La Charte canadienne des droits et libertés protège les droits et libertés clés de tout le monde au Canada. Ces droits sont essentiels pour préserver le statut du Canada en tant que société démocratique où nous pouvons vivre nos vies librement.
Pourtant, si certains des droits les plus importants prévus à la Charte étaient des cartes à jouer, la clause dérogatoire serait le Joker qui les surpasserait tous.
L'article 33 de la Charte, communément appelé « clause dérogatoire », donne au législateur la possibilité d'ignorer d'importants droits et libertés fondamentaux protégés par la Charte.
Lorsqu'elle est invoquée, cette clause empêche les tribunaux d'annuler des lois violant certains droits garantis à la Charte.
Les droits soumis à la clause dérogatoire sont loin d'être insignifiants. Les articles 2 et 7 à 15 de la Charte comprennent certains des principes les plus fondamentaux et les plus essentiels à une société libre et démocratique.
Certains de ces droits sont omniprésents dans la vie quotidienne. Ils permettent à tout le monde :
- de s'exprimer librement sur des sujets qui leur tiennent à cœur, quelles que soient leurs opinions, aspirations et convictions politiques;
- de manifester pacifiquement pour défendre leur vision d'un monde meilleur;
- d’exercer librement leur religion; et
- de négocier collectivement pour obtenir de meilleures conditions de travail.
D'autres droits couverts par la Charte ont pour but de protéger les individus lorsqu’ils sont à leur plus vulnérable :
- Ces droits garantissent que chacun est traité de manière égale par la loi.
- Ils protègent la vie, la liberté et la sécurité de tous, quels que soient leurs antécédents ou leur situation personnelle.
- Ils garantissent que les personnes ne sont pas détenues arbitrairement et qu'elles sont présumées innocentes jusqu'à ce que leur culpabilité soit prouvée.
Puisque ces droits et libertés sont si fondamentaux pour chacun d'entre nous, certains pourraient se demander pourquoi la clause dérogatoire existe.
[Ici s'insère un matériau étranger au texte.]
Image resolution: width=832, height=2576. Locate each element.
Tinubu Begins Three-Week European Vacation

La réponse à cette question est qu’elle résulte d'un compromis politique.
En 1981, lors de l’élaboration de notre Charte, le gouvernement fédéral, l'Ontario et le Nouveau-Brunswick étaient favorables à l'établissement d'une charte nationale des droits, tandis que les autres provinces s'y opposaient, préférant laisser le dernier mot au législateur. L'article 33 fut considéré comme un moyen de sortir de cette impasse.
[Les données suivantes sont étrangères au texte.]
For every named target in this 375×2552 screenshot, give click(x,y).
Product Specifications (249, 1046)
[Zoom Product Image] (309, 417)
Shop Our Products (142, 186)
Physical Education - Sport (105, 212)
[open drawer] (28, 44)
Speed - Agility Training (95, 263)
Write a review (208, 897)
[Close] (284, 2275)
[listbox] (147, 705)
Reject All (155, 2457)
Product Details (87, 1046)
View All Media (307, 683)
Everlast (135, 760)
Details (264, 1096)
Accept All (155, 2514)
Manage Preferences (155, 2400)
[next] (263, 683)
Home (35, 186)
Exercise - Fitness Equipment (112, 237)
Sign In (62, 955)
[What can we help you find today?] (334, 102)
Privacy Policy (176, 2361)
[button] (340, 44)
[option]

Plusieurs élus directement impliqués dans les négociations en 1981 ont depuis confirmé que la clause dérogatoire n'a jamais eu pour but de contourner le processus judiciaire habituel, ni d'être utilisée régulièrement par un gouvernement pour passer outre à la règle de droit :
« La clause dérogatoire n’avait pour seul but que de servir dans les cas exceptionnellement rares où une province voulait mettre en place une prestation ou un programme particulier pour une partie de sa population — les personnes d’un certain âge, par exemple — qui aurait pu sembler discriminatoire en vertu de la Charte. »
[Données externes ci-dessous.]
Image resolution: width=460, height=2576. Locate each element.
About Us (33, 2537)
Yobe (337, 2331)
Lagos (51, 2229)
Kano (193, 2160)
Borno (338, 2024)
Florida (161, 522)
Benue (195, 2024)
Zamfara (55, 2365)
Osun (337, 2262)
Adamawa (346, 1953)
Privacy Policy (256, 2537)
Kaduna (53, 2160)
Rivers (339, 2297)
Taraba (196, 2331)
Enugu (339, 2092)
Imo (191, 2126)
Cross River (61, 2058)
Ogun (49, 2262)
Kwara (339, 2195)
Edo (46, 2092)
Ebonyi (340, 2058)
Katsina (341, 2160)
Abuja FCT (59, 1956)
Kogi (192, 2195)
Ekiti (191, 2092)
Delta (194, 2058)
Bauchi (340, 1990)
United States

– Ancien premier ministre de l’Ontario, 1971-1985
« Cette clause a été conçue pour être invoquée par les législatures dans des situations exceptionnelles, et seulement en dernier recours après mûre réflexion. Elle n’a pas été conçue pour être utilisée par les gouvernements comme une commodité ou comme un moyen de contourner la procédure appropriée. »
– Anciens procureurs généraux du Canada, de la Saskatchewan et de l'Ontario, 1981
La clause dérogatoire était censée être un dernier recours, et non un moyen pour les gouvernements de se défiler à l’avance de la protection des droits garantis par la Charte. Il est alarmant de constater de l'histoire récente que certains gouvernements provinciaux n’hésitent plus à s'écarter de cet objectif initial. Nous devrions tous nous méfier de la normalisation de l'utilisation de cette clause dangereuse pour déroger à des droits et libertés importants.